Suriye'deki Esad rejiminin sona ermesiyle gün yüzüne çıkan Sednaya Askeri Hapishanesi; insanlığın karanlık yüzünü, güç ve otoritenin ne denli acımasız kullanılabileceğini gözler önüne seren bir cehennem kuyusu.

sednaya hapishanesi 1987 yılında inşa edildi. inşa edilme amacı; rejim karşıtlarını susturmak, sindirmek, muhalif sesleri kökünden kazımaktı. bir süre sonra sadece bir cezaevi değil, bir işkence merkezi ve bir ölüm kampına dönüştü. 2011'de başlayan iç savaştan sonra, sistematik bir infaz ve işkence üssü haline geldi. hapishane, yeraltına doğru kat kat inşa edilmiş. üst katlar genellikle yeni gelen mahkumların alıştırma(!) süreci için kullanılmış. alt katlara inildikçe, mahkumların yaşadığı cehennem daha da derinleşiyor. güneş ışığı görmeyen bu zindanlarda, insanların ne zaman öleceklerini bilmeden beklemeleri sağlanmış. bu korkunç sistem, hem mahkumların kaçma şansını sıfıra indirmiş hem de dış dünyadan tamamen kopmalarını sağlamış.

sednaya'ya düşmek için rejim karşıtı bir söz söylemek, bazen de yanlış zamanda yanlış yerde bulunmak, orada mahkum olmak için yeterli olmuş. muhalif gazeteciler, barışçıl protestocular, avukatlar, hatta sıradan vatandaşlar bile bu hapishanenin kurbanı olmuş. mesela buradan kurtarılanların içinde bir türk mahkum da vardı, gazze'ye gitmek için suriye'ye kaçak girmiş ve rejim güçleri tarafından yakalanıp buraya hapsedilmiş, yani buraya getirilen insanlar bir yargılama sürecinden geçmeden getirilmiş. birçok kişi, herhangi bir suç isnadı olmaksızın aylarca, hatta yıllarca burada tutulmuş. mesela 1980'lerde henüz 27 yaşındayken hama'yı bombalamayı reddeden rejim pilotu ragheed ahmed al-tatari 43 yıl sonra serbest bırakıldı, düşünebiliyor musunuz ? 43 yıldır, rezil bir hapishanede geçen ömür.
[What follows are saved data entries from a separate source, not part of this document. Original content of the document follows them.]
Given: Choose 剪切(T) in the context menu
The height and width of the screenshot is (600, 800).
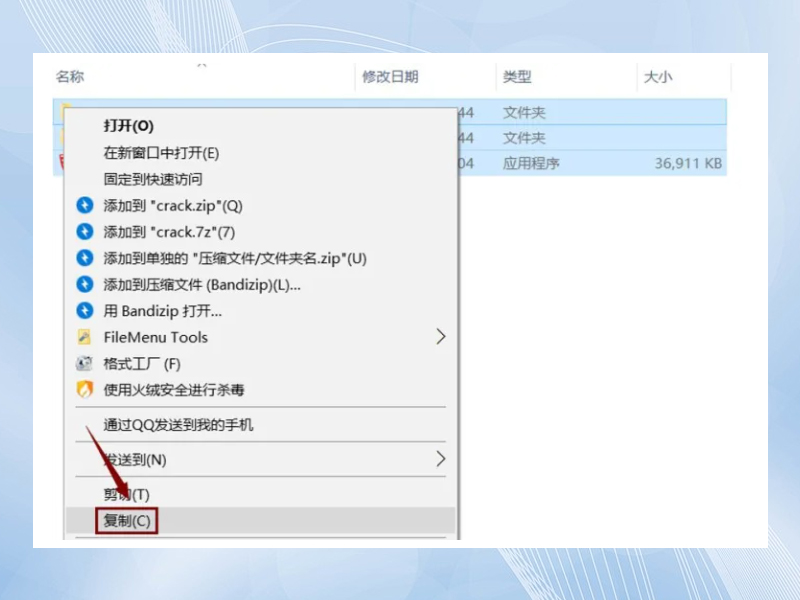Looking at the screenshot, I should pyautogui.click(x=126, y=494).
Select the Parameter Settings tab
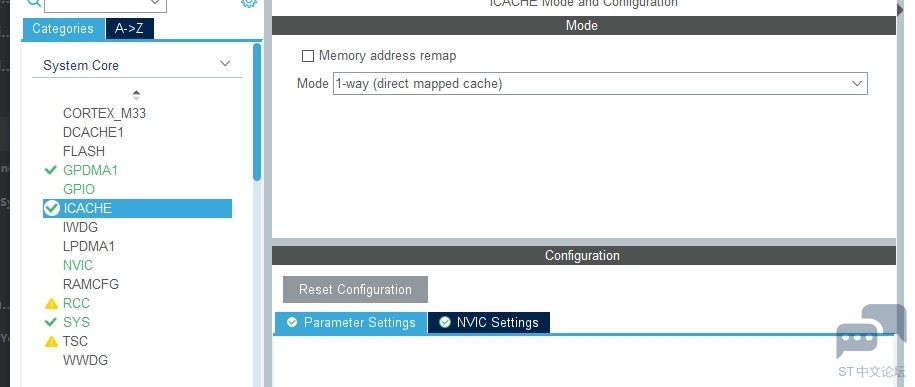 tap(351, 322)
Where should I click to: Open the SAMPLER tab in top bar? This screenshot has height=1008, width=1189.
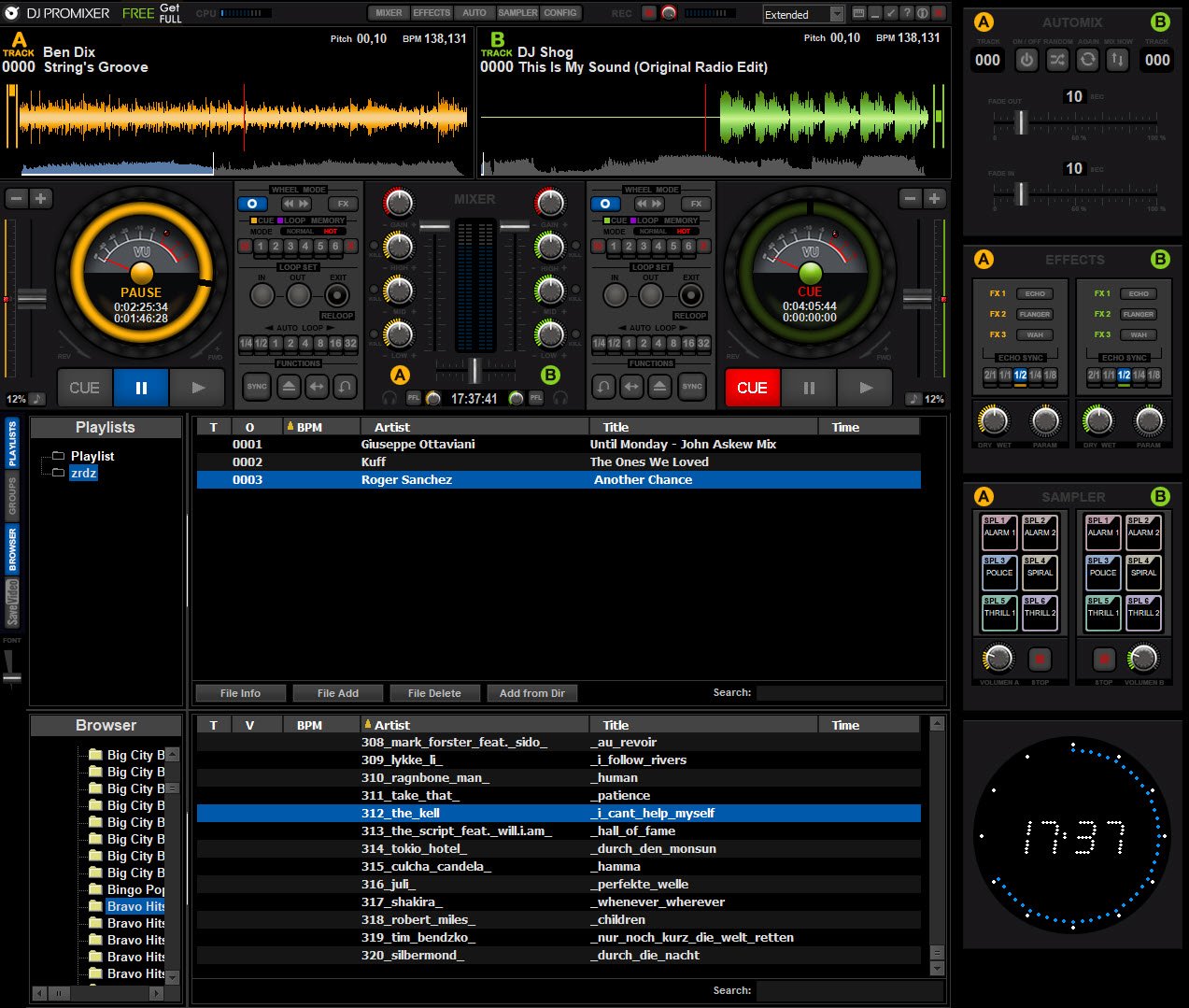517,13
burası, inanılmaz acımasız işkencelere de ev sahipliği yapmış. mahkumlar burada elektrik şoklarından dayak seanslarına, boğulma simülasyonlarından açlıkla terbiye edilmeye, çakmakla parmakların yakılmasına, vücuda iğne sokulmasına ve ısıtılmış metal yapıştırılmasına kadar birçok korkunç işkence yöntemine maruz kalmış. hatta mahkumların birbirine işkence yapmaya zorlandığı durumlar bile olmuş. mahkumların yaşam şartları, bir insanın kaldırabileceğinin çok ötesindeymiş. hücreler genellikle aşırı kalabalık. mahkumlar; birkaç metrekarelik alanlarda, 10-15 kişi birlikte yaşamaya zorlanmış. mahkumlara yemek bile verilmemiş, çürümüş domatesler yemek diye önlerine sunulmuş, temiz su bulmak neredeyse imkansızmış. hastalıklar da burada ayrı bir ölüm nedeni olmuş. tedavi edilmek bir yana, hastalanan mahkumlar çoğu zaman ölüme terk edilmiş.
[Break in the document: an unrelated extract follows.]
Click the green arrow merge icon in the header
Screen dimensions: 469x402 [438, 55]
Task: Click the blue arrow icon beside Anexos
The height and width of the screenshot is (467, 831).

buradaki mahkumların bazıları pres makinesi kullanılarak ezilmek suretiyle idam edilmiş. her hafta ya da en kötü ihtimalle iki hafta aralıklarla 50 insan mutlaka idam ediliyormuş. 


resmen dipsiz bir kuyu gibi, hâlâ yerin altındaki mahkumlara ulaşılmaya çalışılıyor çünkü cezaevinin planını çözememişler. rejimi deviren "muhalifler" şu an eski hapishane yetkililerinden kapıların şifrelerini ve cezaevindeki gizli bölmelerin yerlerini öğrenmek istiyorlar, bu bilgileri söyleyenleri affedeceklerini söylüyorlar.

bu cezaevi ya da benzerleri suriye'de kurulacak yeni düzende de olacak mı? bence olacak! orta doğu çöplüğüne hiçbir zaman gerçek anlamda demokrasi gelmeyecek.